Igualmente, aun cuando somos el emblema del fracaso comercial, los estudiantes
hacen más tesis sobre nosotros que sobre ellos, y a veces las publicaciones, a la
manera de ésta, tienen en cuenta también nuestra existencia. Pese a los
esfuerzos de la prensa cotidiana por ignorarnos, continuamos haciendo
películas. Esto el cine cuantitativo no puede tolerarlo. Mientras que nosotros
lo olvidamos. Sí, hay aquí una extraña y nueva nostalgia del fracaso que se sitúa
en equivalencia a una elección libre. Esta nostalgia representa un progreso del
cineasta cuantitativo, aunque pase por la cólera y el insulto para con
nosotros. El dinero ya no es el único fin, no del todo. El número de butacas
tampoco. Comienza a perfilarse –muy lejos aun, ciertamente– otra cosa, un
sentimiento de la inanidad del beneficio cinematográfico que deja tan solo a su
fabricante, que le abandona tan pronto se produce, y también otro sentimiento
que se refiere a la persona misma, a su responsabilidad frente a sí misma.

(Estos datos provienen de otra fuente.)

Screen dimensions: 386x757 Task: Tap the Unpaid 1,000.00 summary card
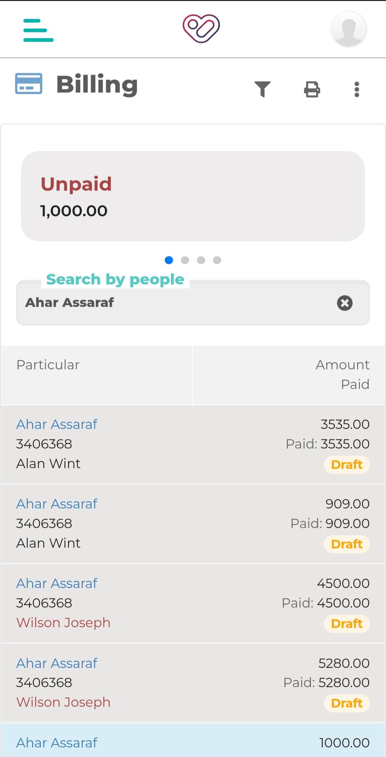click(193, 196)
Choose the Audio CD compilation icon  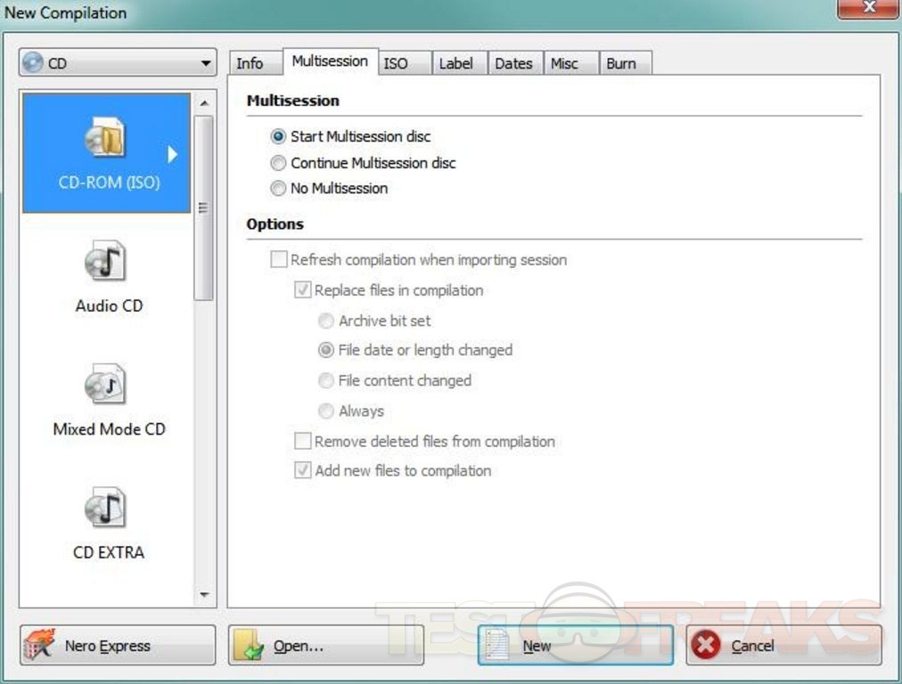pos(106,263)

Algunos jóvenes cineastas cuantitativos han dejado incluso de perjudicarnos, de
hablar mal de nosotros, e intentan poner de relieve ellos también un cine de
autor, se dicen autores y a la vez gran público, pero con éxito. Tavernier.
Recuerdo que Raymond
Queneau decía que en Francia son solo ciertos lectores, de dos a tres mil, los
que deciden la suerte de un libro, y según estos lectores –los más difíciles de
todos– retengan ciertos títulos o no, éstos contarán o no en la literatura
francesa. Si no se tiene a esos lectores, ninguna audiencia, por numerosa que
sea, puede ocupar su lugar. En cine se puede hablar de 10.000 espectadores que
hacen los films y que, contra viento y marea, los ponen en el cine o los
rechazan. Este margen de 2.000 a 10.000 espectadores, la mayoría de los
cineastas cuantitativos no lo consiguen nunca. Pueden tener dos millones de
espectadores, pero entre ellos no estarán esos diez mil.
~
Mucha gente pensará
que estoy “de lado” cuando hablo de cine. Que no sé muy bien de qué hablo
cuando hablo de cine. Yo digo que todo el mundo puede hablar de cine. El cine
está ahí y se hace. Nada preexiste al cine. Se necesita hacerlo la mayor parte
del tiempo porque su práctica no necesita ningún don particular, es un poco
como el manejo de un automóvil. La mayoría de los libros se hace por el estilo.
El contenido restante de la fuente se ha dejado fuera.